EXERCISE DESCRIPTION
Update everything from the line containing "This screenshot has height=301, width=590." down to the line containing "node-label: JDK新特性 is" by changing "Find the location of" to "Locate", and leave every other part of those lines as it is. Give back only those lines.

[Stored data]
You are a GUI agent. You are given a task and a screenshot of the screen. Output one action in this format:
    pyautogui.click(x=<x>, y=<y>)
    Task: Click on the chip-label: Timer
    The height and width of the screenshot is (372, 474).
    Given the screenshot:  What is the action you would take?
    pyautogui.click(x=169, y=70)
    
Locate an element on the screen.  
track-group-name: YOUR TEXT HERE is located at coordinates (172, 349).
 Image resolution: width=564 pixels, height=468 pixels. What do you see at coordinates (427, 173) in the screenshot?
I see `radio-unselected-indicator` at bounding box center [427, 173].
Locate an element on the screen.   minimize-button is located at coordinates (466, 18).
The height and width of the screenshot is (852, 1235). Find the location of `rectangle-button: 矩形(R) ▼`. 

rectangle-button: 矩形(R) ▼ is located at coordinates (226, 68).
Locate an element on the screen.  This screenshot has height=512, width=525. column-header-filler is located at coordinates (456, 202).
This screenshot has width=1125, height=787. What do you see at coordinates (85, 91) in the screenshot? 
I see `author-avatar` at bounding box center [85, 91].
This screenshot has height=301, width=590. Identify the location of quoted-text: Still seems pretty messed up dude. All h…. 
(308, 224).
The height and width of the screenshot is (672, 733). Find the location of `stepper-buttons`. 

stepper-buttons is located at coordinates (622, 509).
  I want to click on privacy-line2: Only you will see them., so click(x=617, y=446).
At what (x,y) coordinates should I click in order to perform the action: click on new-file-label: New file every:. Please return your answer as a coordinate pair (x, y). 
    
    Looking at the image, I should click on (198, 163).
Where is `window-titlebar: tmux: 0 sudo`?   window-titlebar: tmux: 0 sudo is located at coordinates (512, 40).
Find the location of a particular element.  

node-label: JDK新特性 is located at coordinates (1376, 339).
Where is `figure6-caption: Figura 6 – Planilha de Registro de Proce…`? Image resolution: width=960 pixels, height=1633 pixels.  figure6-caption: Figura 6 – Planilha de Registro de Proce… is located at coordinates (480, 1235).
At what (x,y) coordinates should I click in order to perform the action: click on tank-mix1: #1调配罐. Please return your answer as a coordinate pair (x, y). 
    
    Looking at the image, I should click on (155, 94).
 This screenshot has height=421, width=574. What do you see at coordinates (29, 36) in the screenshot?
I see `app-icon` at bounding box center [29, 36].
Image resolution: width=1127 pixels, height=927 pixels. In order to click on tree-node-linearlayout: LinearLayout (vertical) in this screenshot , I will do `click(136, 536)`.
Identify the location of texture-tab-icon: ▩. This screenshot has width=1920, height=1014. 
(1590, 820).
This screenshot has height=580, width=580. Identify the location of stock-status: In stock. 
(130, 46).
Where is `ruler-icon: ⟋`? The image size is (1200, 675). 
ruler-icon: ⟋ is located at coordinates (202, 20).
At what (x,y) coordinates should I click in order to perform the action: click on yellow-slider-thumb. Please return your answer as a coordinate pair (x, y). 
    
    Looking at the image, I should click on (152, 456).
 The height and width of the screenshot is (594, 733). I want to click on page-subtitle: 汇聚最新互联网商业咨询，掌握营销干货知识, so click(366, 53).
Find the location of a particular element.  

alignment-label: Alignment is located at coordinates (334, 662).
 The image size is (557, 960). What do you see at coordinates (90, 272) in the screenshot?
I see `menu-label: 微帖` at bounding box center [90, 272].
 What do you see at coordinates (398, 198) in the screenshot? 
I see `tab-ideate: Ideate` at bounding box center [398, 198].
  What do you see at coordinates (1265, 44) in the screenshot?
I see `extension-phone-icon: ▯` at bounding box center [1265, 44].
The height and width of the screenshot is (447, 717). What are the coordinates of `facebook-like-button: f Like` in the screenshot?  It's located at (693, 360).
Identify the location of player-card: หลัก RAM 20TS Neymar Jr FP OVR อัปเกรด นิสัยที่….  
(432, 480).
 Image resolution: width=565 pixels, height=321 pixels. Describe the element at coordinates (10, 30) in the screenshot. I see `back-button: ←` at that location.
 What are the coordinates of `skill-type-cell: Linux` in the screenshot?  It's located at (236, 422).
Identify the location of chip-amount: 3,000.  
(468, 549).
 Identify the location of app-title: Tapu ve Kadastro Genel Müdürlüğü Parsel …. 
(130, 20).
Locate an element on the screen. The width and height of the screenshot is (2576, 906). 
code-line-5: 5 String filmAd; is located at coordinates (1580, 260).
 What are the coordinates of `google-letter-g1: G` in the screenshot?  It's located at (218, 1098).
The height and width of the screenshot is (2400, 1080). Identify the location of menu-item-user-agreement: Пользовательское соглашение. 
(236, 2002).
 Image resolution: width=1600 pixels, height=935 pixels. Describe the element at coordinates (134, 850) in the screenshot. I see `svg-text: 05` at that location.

EXERCISE OUTPUT
This screenshot has height=301, width=590. Identify the location of quoted-text: Still seems pretty messed up dude. All h…. 
(308, 224).
The height and width of the screenshot is (672, 733). Locate `stepper-buttons`. 

stepper-buttons is located at coordinates (622, 509).
  I want to click on privacy-line2: Only you will see them., so click(x=617, y=446).
At what (x,y) coordinates should I click in order to perform the action: click on new-file-label: New file every:. Please return your answer as a coordinate pair (x, y). 
    
    Looking at the image, I should click on (198, 163).
Where is `window-titlebar: tmux: 0 sudo`?   window-titlebar: tmux: 0 sudo is located at coordinates (512, 40).
Locate a particular element.  

node-label: JDK新特性 is located at coordinates (1376, 339).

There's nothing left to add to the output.